» **Work to be completed**
Each line below must be reproduced exactly as it stands. Pictures stay out of the copy.

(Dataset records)

*** Begin section ***

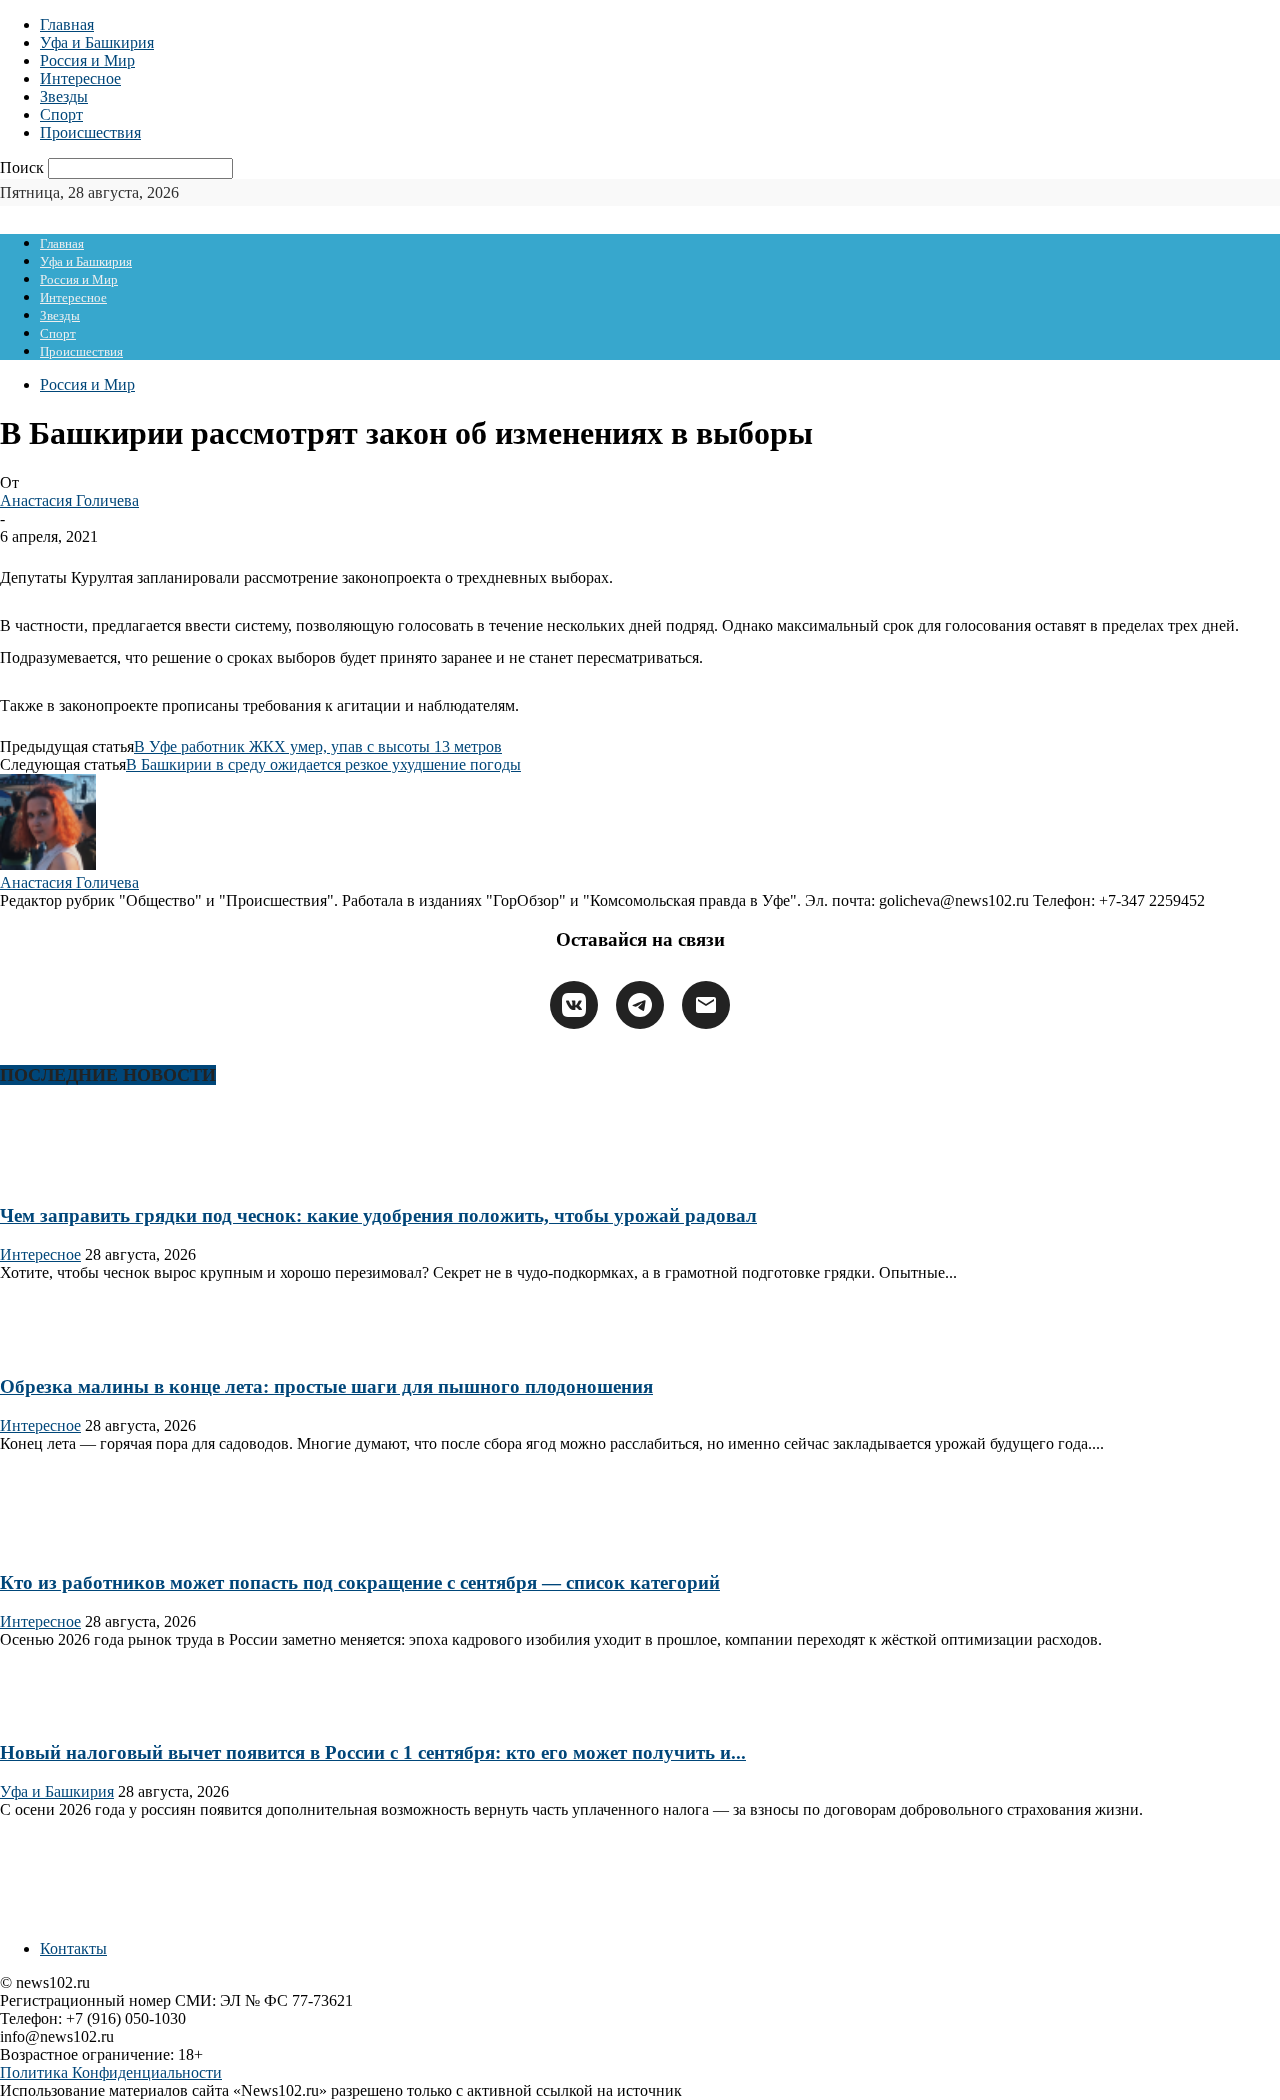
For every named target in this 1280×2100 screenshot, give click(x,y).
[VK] (574, 1005)
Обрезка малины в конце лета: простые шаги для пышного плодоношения (326, 1386)
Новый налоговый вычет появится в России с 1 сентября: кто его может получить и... (373, 1752)
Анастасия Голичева (69, 500)
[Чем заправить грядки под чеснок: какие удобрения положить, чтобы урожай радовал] (64, 1176)
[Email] (706, 1005)
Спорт (61, 114)
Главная (67, 24)
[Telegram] (640, 1005)
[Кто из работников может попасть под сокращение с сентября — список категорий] (64, 1543)
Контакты (73, 1948)
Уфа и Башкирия (97, 42)
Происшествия (90, 132)
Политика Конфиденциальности (111, 2072)
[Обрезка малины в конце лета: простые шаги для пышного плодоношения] (64, 1348)
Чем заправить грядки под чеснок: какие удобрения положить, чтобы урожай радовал (378, 1215)
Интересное (80, 78)
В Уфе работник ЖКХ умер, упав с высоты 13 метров (318, 746)
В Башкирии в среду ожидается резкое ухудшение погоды (323, 764)
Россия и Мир (87, 60)
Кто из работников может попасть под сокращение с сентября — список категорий (360, 1582)
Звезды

*** End section ***

» **Answer for this exercise**
For every named target in this 1280×2100 screenshot, give click(x,y).
[VK] (574, 1005)
Обрезка малины в конце лета: простые шаги для пышного плодоношения (326, 1386)
Новый налоговый вычет появится в России с 1 сентября: кто его может получить и... (373, 1752)
Анастасия Голичева (69, 500)
[Чем заправить грядки под чеснок: какие удобрения положить, чтобы урожай радовал] (64, 1176)
[Email] (706, 1005)
Спорт (61, 114)
Главная (67, 24)
[Telegram] (640, 1005)
[Кто из работников может попасть под сокращение с сентября — список категорий] (64, 1543)
Контакты (73, 1948)
Уфа и Башкирия (97, 42)
Происшествия (90, 132)
Политика Конфиденциальности (111, 2072)
[Обрезка малины в конце лета: простые шаги для пышного плодоношения] (64, 1348)
Чем заправить грядки под чеснок: какие удобрения положить, чтобы урожай радовал (378, 1215)
Интересное (80, 78)
В Уфе работник ЖКХ умер, упав с высоты 13 метров (318, 746)
В Башкирии в среду ожидается резкое ухудшение погоды (323, 764)
Россия и Мир (87, 60)
Кто из работников может попасть под сокращение с сентября — список категорий (360, 1582)
Звезды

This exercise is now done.